For a film-maker who has come to enjoy cult status in the mainstream section of the world's largest film industry, Mani Ratnam may seem to be rather humble. But then, he obviously hasn't forgotten the marketing lessons that he took before taking a plunge into a career in cinema.

Nearly 20 years after he made his first film "Pallavi Anupallavi'', Ratnam may surprise one when he insists that he likes being complimented on his work, but then that's the way Ratnam likes it in personal as well as professional life - "As honest as it gets''.

Which probably explains the reason for Ratnam being unruffled when people ask him why he hasn't moved away from making masala films. "I have no pretensions. I am a commercial film- maker. I love making films with song and dance. I make films the way they are made in India,'' he says.

It has been a long journey and Ratnam accepts that he had to face the creative and economic pressures as much as any other director. But as of now, it is "the journey that is important'' he asserts.

``Audience expectation does remain at the back of one's mind. Specially since one does not want to get slotted as a particular type. But then I guess that is what inspires you to do better,'' he says.

In the Capital for the International Film Festival of India, the man behind "Anjali'', "Dil Se'', "Bombay'' and "Nayakan'' accepts that he regrets missing out on many good films thanks to his schedule. "Festivals are my only chance to catch up with good cinema. The best part, I guess is the fact that I can see films of people like Adoor Gopalakrishnan whose work I admire,'' he says.

But good films are not what inspires this film-maker. "I don't think good films influence one as much as bad films do. At least you know what not to do when you watch a bad one,'' he points out.

The industry may be facing a slump but Ratnam believes that the time is good to market Indian films abroad. With his `Roja'' all set for an international release, the director is obviously anxious.

``This is just an effort. Indian films are doing well abroad and have a potential market. So why not exploit it,'' he asks. His film "Kannathil Mutthamittal'' has been one of the few packed shows at the festival so far, and Ratnam handles questions on the reason for choosing to portray the problem of adoption in the backdrop of the Sri Lankan `crisis'.

``I had always believed that the best war films are told through the people involved in it. It has to have a human face to it,'' he insists.

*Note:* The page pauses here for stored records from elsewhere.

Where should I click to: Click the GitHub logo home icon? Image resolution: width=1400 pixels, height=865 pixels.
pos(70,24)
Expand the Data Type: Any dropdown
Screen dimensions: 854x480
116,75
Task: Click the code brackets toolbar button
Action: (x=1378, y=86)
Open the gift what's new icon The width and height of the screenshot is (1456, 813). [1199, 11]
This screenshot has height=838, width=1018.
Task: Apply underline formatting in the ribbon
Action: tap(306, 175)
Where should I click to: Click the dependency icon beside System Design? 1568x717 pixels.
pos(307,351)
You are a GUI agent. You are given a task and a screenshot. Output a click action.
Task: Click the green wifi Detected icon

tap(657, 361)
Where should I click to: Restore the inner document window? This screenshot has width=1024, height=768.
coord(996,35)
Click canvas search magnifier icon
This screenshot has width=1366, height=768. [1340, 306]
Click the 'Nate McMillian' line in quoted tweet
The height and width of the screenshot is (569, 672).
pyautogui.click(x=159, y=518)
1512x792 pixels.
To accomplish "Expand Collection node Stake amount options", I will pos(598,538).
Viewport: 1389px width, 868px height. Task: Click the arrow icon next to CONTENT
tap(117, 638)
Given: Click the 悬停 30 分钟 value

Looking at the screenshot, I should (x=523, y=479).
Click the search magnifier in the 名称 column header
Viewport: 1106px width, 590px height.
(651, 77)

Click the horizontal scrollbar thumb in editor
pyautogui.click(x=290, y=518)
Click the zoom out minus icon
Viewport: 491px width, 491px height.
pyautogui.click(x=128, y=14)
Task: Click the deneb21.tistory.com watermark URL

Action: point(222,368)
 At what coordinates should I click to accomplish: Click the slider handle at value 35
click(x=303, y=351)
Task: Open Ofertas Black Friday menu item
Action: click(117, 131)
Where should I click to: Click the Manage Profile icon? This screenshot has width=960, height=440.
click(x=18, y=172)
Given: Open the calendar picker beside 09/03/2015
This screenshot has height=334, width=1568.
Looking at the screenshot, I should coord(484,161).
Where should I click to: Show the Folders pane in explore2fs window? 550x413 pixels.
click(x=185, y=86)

As for the Southern film-makers shifting to making films on issues of North and beyond, Ratnam says, "When you live in India, you cannot think in those terms. Living in the South does not mean alienating oneself from the rest of the country. I am an Indian and all its problems whether in north or south concern me.''

As of now, Bollywood may have to wait for a while before getting to see his next film. The maker of "Dil Se'' and "Bombay'' insists he is yet to stumble on an interesting enough subject. "It is not because of any language barrier, but I guess I am much more comfortable making films in Tamil. Language is not really stopping me, but I would rather wait till I get a good script,'' he says.